Just about every HOA dispute comes down to the money.
I hear these kinds of horror stories from real homeowners all the time. For every public report, I hear at least a dozen that go unreported to the media.
Housing consumers are led to believe that HOAs protect their investment and enhance property values. But, clearly, there are no guarantees. And when the HOA fails to take full responsibility for maintaining the common area and underlying infrastructure, it is more likely to harm property values than protect them.
5. And now, for the most absurd portion of the report – advice for home buyers from engineers.
Tell me, what buyer is going to be able to research storm drainage prior to purchase? Are home buyers now supposed to hire a civil engineer for a pre-sale inspection of common areas of the HOA, or just the areas adjacent to the home for sale? Is a home buyer supposed to hire someone to research stormwater permits?
Yes, the buyer could visit the neighborhood under consideration during a good rainstorm, just to see what might happen and where the water drains. But that is not always practical, and only provides a snapshot of conditions during one particular rain event. One week after the buyer closes the sale, the system could fail after many years of neglect and deterioration.
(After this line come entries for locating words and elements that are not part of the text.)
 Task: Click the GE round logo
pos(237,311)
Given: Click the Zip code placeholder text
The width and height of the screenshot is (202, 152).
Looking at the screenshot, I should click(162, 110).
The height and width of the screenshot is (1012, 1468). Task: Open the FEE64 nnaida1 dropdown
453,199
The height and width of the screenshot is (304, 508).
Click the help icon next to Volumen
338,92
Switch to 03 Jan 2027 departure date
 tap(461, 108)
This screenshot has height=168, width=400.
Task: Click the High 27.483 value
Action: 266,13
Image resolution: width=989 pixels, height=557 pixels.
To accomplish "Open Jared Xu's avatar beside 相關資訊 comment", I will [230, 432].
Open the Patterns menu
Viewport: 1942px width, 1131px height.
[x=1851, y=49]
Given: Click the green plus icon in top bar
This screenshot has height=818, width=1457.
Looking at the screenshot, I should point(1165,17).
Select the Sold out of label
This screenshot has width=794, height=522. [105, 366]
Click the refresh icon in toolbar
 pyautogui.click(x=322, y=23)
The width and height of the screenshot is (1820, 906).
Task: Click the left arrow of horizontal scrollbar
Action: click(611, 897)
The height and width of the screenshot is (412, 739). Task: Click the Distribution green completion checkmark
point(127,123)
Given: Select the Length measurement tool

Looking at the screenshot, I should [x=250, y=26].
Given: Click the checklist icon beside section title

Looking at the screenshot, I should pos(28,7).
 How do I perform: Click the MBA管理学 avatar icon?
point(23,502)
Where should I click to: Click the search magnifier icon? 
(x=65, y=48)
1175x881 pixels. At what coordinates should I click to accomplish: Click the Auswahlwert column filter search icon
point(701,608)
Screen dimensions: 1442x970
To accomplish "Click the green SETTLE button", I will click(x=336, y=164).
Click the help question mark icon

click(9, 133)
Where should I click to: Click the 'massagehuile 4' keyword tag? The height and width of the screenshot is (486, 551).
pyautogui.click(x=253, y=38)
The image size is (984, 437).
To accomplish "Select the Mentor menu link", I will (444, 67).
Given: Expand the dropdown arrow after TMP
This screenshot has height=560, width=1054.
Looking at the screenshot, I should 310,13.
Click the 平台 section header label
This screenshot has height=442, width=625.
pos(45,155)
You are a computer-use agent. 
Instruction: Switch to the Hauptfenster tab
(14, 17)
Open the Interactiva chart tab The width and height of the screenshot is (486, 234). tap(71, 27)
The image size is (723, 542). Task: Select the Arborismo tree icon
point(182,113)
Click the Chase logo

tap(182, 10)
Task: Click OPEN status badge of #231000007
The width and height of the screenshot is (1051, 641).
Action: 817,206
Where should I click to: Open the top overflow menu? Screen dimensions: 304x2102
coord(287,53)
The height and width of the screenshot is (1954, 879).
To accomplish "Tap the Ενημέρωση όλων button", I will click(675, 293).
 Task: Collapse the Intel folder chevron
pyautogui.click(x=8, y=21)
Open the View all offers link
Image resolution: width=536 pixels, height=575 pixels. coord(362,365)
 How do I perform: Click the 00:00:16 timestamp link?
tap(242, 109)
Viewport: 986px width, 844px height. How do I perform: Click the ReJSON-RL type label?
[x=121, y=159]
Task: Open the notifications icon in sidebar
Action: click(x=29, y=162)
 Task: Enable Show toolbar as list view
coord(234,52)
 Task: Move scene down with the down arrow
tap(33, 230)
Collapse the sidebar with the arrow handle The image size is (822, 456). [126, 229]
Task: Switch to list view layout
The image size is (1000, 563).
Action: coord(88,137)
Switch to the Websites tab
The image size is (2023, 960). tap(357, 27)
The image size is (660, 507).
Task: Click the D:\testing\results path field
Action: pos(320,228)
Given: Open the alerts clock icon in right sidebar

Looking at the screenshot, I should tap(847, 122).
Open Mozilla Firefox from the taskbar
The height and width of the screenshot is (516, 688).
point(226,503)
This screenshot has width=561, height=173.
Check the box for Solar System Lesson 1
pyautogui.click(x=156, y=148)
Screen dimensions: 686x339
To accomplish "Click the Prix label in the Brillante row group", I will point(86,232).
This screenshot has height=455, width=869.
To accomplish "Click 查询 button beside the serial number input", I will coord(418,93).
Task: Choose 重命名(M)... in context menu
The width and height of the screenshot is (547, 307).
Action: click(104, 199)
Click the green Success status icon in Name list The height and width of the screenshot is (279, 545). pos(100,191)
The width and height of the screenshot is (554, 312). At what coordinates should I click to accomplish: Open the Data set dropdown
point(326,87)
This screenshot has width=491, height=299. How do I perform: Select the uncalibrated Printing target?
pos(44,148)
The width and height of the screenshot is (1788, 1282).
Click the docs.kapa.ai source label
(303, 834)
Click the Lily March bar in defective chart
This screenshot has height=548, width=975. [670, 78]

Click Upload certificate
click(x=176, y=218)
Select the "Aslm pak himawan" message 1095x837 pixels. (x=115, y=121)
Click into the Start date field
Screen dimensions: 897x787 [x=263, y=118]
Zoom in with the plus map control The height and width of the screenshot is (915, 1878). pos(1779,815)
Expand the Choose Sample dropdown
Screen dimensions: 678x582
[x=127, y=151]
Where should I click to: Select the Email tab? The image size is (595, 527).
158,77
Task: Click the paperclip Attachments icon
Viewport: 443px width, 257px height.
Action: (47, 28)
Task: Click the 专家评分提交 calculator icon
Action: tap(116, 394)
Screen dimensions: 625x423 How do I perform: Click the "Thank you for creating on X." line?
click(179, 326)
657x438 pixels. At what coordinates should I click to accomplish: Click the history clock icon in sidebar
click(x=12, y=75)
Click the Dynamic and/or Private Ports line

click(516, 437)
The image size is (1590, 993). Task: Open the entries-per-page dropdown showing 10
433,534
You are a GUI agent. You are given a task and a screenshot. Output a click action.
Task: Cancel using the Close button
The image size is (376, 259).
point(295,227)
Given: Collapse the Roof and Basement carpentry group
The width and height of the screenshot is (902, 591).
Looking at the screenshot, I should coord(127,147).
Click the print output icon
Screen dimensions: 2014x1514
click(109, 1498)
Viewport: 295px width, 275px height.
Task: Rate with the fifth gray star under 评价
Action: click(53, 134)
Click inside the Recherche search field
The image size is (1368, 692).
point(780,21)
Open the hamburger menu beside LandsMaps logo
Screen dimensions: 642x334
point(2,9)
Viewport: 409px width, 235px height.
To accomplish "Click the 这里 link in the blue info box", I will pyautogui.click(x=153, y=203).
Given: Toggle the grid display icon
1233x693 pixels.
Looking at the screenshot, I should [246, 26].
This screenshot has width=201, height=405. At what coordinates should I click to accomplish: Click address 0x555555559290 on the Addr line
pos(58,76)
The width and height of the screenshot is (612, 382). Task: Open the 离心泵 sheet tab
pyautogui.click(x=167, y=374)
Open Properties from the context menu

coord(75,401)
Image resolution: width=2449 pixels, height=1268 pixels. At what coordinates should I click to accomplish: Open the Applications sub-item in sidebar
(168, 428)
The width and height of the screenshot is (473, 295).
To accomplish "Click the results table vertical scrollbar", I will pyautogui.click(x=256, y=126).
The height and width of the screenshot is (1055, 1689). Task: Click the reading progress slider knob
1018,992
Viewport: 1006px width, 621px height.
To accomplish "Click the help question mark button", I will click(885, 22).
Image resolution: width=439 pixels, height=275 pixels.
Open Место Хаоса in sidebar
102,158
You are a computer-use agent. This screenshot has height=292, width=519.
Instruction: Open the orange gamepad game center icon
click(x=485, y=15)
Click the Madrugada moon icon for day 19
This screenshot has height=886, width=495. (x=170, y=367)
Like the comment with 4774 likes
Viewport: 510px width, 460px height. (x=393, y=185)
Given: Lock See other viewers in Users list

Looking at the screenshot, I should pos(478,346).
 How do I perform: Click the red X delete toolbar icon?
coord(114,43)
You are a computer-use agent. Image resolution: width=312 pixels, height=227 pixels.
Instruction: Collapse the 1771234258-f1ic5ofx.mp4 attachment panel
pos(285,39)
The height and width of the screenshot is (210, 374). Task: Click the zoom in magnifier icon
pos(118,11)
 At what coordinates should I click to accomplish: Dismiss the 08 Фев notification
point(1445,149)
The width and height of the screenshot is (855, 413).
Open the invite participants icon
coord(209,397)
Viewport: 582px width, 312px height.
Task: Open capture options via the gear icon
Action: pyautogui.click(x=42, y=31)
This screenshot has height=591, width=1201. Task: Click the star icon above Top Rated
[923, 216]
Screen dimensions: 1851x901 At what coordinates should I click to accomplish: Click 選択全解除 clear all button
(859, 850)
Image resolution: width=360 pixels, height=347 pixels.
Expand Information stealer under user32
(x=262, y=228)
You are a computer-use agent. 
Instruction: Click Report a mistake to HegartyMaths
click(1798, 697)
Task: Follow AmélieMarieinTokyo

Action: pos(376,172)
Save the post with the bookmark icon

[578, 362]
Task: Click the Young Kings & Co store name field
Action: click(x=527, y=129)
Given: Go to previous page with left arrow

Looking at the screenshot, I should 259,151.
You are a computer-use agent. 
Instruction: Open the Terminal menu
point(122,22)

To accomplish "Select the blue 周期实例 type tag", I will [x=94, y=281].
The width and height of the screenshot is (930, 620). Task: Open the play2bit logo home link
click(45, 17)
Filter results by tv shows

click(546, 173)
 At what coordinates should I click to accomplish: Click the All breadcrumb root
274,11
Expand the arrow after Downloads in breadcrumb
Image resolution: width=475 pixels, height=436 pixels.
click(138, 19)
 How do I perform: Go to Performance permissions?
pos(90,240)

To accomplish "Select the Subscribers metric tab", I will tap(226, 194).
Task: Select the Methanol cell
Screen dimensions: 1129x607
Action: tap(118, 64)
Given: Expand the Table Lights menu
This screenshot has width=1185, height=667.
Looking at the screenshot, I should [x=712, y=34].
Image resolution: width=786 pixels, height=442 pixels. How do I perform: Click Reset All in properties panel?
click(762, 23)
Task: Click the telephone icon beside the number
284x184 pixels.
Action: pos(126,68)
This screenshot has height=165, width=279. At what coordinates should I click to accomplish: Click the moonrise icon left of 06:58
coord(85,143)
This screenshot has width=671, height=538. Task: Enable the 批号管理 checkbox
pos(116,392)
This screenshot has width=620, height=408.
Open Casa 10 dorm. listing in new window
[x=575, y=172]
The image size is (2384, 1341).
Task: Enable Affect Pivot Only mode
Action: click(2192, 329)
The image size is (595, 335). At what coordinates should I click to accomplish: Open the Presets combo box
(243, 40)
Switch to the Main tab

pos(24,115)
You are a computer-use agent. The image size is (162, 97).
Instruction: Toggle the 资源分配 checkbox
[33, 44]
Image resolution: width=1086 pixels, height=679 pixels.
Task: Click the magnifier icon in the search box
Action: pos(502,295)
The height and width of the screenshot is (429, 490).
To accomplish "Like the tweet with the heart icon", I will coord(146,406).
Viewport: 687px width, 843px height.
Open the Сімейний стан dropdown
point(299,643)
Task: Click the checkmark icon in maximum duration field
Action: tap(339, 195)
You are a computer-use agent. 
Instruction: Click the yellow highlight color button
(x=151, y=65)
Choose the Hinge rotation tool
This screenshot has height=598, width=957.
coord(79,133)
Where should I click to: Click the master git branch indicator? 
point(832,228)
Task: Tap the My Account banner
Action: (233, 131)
As a home buyer, you should be represented by an attorney, who will do the title search and examine land records on your behalf. That would at least reveal if an easement has been created on the property – assuming the land records were properly filed in the first place. What if they were not?
The sad truth about association-governed, common interest communities
The entire situation at Saddlecreek is a classic case of blaming the victim for the errors and misdeeds of responsible parties. Although an association-governed community theoretically operates for the common good of all its members, when challenges arise, the majority of members are often more than willing to dump the entire risk and financial burden on the minority or even a single homeowner.
Every home buyer needs to consider the following question:
Will you be one of the unlucky homeowners left to bear the brunt of financial risk?